“We kept his phone on.”
This is what she says to me about her dead husband.
People do this daily to me, they tell me about their problems and their lives. I don’t know if I’m equipped to handle them. I wanted to be a psychiatrist once. I took so many classes. I could diagnose all sorts of disorders. But I’m not made to take on the weight. You’re not supposed to. I bet that’s one of the first things they instruct future psychiatrists, you never take on the weight.
“The phone company keeps asking me why I have this unused line open. They keep telling me I should close it, ” she says. “Sometimes the kids still call him though, just to hear his voice. So I keep it on. Sometimes I still call him.”
It’s then I realize its not just me. There is no correct way to grieve. We’re all just flying blindly.
We’re not alone in this. The way we’ve never turned off our house phone even though the only people who call are telemarketers. How we’ve kept the same answering machine message for these past 18 years. I wonder if my family members call it from time to time like I do. When they know that no one will be home. Just to hear that sweet voice for 10 seconds. To hear that Pearl Jam song in the background fade out. Those lyrics I could never understand. It took me years to figure out what song it was. “Haunting, familiar, yet I can’t seem to place it..” Now I hear it clearly like I’ve known it all along. Now its one of my favorite songs. I wonder if they also hang up quickly before you can leave an actual message.
I wonder if the voice has become less and less real to them, like it has for me. Because you don’t hear it every day. Just the same voice in the same tone saying the same message over and over. Until its not real, almost like a robot, so digital. But you still can’t get rid of it. Because once you do you have to admit that she’s really gone. There’s nothing left to prove that she exists. No way left to hear her voice.
“How do you know that they call?” I ask. “Do you see their missed calls on the phone?”
“I do,” she says. “Sometimes.”
Something about this comforts me. Because I’ve met her son. This grown man with this tough exterior. Something about imagining him missing his dad and calling his cell phone just to hear his voice comforts me. Its something I shouldn’t know about him. But its like we share this secret.
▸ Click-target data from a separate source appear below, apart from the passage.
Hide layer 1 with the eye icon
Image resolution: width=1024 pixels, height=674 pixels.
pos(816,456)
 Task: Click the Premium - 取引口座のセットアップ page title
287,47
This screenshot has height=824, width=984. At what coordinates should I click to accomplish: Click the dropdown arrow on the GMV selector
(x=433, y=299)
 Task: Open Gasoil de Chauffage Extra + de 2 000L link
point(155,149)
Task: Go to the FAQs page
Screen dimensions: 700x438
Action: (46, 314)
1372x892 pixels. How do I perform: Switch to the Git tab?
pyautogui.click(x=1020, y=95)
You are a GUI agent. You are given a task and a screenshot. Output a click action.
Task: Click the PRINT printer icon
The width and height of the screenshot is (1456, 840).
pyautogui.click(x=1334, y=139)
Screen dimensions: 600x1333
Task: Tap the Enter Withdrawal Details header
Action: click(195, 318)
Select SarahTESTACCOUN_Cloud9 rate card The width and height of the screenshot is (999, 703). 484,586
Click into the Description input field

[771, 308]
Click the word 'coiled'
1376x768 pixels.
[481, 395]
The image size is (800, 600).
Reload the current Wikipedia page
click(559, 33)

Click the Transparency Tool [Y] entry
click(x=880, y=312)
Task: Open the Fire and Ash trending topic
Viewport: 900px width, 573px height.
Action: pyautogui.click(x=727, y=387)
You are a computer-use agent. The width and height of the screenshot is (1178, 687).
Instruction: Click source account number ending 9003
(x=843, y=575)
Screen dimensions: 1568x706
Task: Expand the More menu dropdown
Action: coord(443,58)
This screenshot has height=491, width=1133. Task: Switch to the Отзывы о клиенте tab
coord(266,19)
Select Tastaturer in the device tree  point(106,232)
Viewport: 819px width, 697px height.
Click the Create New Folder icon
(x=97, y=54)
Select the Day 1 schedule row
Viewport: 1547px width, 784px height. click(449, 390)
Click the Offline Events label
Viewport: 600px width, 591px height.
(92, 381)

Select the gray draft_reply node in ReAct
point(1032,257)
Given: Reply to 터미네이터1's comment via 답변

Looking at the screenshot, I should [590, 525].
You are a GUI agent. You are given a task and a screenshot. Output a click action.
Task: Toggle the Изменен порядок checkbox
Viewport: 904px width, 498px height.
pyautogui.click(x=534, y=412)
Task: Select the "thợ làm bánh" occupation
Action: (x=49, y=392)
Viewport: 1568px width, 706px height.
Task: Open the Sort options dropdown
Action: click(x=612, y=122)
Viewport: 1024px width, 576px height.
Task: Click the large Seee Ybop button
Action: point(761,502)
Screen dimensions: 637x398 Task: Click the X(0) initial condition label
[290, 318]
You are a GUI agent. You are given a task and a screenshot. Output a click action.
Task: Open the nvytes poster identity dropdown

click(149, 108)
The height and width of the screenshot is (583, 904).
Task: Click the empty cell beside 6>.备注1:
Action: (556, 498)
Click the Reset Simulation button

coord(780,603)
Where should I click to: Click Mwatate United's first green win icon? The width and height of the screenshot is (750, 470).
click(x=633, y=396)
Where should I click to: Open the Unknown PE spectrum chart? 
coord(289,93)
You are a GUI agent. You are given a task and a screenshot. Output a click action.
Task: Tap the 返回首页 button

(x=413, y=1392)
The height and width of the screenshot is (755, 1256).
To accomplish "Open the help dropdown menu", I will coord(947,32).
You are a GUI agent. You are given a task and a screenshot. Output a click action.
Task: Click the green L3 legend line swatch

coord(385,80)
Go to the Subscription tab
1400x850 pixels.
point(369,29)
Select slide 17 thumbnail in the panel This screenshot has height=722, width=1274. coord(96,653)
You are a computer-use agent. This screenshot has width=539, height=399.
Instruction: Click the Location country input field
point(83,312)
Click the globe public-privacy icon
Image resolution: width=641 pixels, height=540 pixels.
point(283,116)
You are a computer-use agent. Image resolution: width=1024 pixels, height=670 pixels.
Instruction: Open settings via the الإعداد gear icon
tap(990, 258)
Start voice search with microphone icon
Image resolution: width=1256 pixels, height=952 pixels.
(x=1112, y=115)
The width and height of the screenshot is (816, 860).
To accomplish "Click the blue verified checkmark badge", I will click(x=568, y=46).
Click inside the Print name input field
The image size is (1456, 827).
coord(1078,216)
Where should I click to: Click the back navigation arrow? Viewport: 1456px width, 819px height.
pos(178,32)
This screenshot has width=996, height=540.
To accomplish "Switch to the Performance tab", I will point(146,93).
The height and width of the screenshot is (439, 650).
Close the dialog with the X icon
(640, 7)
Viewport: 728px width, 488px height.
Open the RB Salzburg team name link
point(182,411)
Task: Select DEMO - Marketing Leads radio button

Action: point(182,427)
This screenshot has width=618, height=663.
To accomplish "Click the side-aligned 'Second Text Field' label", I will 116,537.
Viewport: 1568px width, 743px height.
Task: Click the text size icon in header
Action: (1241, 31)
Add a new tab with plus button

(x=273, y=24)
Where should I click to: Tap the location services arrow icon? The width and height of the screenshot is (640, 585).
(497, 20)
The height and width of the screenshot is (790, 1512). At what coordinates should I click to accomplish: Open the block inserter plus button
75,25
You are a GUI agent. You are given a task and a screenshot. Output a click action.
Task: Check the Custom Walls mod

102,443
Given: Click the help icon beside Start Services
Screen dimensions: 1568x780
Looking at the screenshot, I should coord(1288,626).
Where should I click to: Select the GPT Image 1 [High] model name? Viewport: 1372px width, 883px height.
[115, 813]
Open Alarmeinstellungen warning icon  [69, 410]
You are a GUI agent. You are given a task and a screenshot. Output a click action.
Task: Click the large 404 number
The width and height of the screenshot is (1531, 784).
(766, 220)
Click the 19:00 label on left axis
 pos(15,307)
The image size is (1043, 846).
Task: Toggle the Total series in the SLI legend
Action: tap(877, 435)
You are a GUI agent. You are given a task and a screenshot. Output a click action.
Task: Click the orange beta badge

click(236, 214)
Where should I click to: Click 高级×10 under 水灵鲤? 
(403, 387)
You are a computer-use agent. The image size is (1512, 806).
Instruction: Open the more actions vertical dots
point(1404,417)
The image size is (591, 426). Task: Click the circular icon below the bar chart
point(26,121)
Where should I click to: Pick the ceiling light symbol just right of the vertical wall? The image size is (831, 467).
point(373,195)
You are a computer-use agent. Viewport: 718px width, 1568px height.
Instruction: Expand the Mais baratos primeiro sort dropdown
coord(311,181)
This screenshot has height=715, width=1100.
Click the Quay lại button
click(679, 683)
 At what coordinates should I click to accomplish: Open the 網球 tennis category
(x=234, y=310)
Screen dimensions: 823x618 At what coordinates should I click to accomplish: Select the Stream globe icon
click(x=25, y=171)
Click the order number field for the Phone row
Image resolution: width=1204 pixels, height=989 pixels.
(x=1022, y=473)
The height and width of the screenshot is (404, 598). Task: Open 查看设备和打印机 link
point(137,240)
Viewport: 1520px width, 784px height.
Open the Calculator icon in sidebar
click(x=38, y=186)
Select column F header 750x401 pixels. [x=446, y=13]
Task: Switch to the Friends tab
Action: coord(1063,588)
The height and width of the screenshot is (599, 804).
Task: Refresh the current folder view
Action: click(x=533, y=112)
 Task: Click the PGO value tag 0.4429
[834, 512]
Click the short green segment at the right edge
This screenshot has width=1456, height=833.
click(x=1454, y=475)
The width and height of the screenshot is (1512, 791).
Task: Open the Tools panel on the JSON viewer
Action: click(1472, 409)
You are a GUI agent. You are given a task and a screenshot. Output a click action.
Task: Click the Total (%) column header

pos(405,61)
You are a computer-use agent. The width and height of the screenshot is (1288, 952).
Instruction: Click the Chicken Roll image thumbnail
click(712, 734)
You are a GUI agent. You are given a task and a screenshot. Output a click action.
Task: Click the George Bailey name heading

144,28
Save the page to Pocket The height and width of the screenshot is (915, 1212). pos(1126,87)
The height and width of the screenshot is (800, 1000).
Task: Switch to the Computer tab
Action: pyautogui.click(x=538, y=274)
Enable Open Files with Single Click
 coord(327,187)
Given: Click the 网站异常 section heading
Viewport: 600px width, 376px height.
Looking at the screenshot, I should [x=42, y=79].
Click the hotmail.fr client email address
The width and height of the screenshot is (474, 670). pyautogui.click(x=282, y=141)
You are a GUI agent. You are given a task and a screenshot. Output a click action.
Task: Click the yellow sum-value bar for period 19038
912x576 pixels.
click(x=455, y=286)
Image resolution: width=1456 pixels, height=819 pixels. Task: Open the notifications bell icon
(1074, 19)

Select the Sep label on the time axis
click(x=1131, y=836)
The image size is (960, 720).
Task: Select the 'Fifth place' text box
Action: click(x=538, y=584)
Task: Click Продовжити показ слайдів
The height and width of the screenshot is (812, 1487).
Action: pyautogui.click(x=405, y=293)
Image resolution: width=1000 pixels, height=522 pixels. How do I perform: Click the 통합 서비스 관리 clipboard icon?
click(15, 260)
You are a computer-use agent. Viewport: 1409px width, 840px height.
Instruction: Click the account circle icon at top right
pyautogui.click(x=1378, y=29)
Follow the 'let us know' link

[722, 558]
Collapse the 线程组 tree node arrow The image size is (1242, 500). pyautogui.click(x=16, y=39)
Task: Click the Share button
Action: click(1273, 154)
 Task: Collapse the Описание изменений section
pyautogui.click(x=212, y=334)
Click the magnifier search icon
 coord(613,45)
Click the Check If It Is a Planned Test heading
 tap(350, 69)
And all of these years I thought I had it so wrong.
“hearts and thoughts they fade, fade away…”
I lost my son Levi six yeas ago to a tragic traffic accident. I have his voice on a answering service tape. It is hard to hear his voice because I know I can’t go pick him and his friend up from the movies. it seems like so many years ago my son left me the message. He lost his cell phone in the lake but I have the memory of his voice.
wow. thank you so much for sharing that. its good to know we’re not alone out here, grieving the way we do. i lost my sister 18 years ago in a car crash. when I call my house and hear her voice it feels like I’m just going to go home later and she’ll be there.